We have started a research program on BWR dryers to develop their loading evaluation methods. Some air scale tests were conducted and those are useful for evaluation of occurrence of acoustic resonance in SRV stub pipes and characteristics of fluctuating pressure in MSLs. However, it is a possibility that differences in pressure conditions and fluid proprieties caused the dryer loading to be underestimated. In the present study, we conducted scale tests under actual steam conditions to evaluate the scale model test methods for BWR dryer loading estimation.
The Hitachi Utility Steam Test Leading facility (HUSTLE) was used for the scale model steam tests of MSLs and a steam dryer. Steam which was at the same pressure and temperature conditions as an actual BWR was used in the tests. The test apparatus consisted of the steam dryer, steam dome and 4 MSLs with 20 SRV stub pipes.

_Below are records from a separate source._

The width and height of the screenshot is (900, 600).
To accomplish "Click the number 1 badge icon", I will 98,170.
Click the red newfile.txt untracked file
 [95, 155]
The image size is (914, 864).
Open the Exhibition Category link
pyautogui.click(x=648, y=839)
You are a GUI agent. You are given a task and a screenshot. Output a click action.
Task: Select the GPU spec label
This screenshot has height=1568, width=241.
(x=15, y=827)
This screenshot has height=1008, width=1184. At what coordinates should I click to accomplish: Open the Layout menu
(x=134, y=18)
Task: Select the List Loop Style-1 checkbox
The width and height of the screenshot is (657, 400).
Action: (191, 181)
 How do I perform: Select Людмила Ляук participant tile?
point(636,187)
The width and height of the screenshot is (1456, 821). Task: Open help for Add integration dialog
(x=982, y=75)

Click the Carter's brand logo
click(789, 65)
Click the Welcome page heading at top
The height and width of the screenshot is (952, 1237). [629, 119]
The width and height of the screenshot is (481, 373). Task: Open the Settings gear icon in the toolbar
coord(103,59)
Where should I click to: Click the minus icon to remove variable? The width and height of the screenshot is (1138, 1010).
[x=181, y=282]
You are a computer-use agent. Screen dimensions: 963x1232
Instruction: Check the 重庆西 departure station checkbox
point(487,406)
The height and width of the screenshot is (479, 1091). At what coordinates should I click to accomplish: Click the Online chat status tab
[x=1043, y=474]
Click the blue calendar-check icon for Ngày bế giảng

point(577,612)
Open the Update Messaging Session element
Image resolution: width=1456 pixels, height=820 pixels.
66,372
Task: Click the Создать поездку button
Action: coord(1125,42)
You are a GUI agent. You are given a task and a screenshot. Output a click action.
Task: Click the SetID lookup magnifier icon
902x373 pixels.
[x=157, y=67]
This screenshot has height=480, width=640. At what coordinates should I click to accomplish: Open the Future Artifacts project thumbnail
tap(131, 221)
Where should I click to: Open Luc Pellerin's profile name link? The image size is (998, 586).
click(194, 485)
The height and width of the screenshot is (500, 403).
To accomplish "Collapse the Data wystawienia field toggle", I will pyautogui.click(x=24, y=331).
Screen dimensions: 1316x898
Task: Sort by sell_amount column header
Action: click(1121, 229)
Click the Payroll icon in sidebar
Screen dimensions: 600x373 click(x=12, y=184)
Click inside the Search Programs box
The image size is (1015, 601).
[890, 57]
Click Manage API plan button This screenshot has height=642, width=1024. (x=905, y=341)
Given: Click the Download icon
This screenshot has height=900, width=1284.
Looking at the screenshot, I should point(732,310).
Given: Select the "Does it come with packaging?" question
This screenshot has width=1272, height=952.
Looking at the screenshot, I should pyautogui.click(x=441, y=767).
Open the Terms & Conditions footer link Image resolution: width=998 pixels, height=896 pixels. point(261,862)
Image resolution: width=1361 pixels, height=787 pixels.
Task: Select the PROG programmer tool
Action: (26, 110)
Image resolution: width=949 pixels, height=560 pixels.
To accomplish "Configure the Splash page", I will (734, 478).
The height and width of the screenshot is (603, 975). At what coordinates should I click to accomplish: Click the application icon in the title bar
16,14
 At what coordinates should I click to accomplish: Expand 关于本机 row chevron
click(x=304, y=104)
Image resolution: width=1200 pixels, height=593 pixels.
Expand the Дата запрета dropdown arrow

We demonstrated that acoustic resonance occurred in the SRV stub pipes and fluctuating pressure which propagated from the SRVs to the dryer caused fluctuating stress on the steam dryer at the SRV resonance frequency. The increasing of fluctuating pressure due to the double vortex mode which occurred at a Strouhal number (St) from 0.8 to 0.9 could be clearly seen in the scale model steam tests unlike in the air tests. It was possible that self excited acoustic resonance was affected by the low pressure conditions and different fluid proprieties for the scale model air tests. However, no significant influence from steam pressure was seen at more than 3MPa. Normalized fluctuating pressure was almost the same regardless of pressure. We verified that normalization by dynamic pressure in the main pipe was a reasonable approach for evaluation of fluctuating pressure in the SRV stub pipes. Increasing of fluctuating pressure due to the double vortex mode was clearly distinguished for SRV stub pipes but became smaller for MS pipes and had insignificant impact on the dryer loading.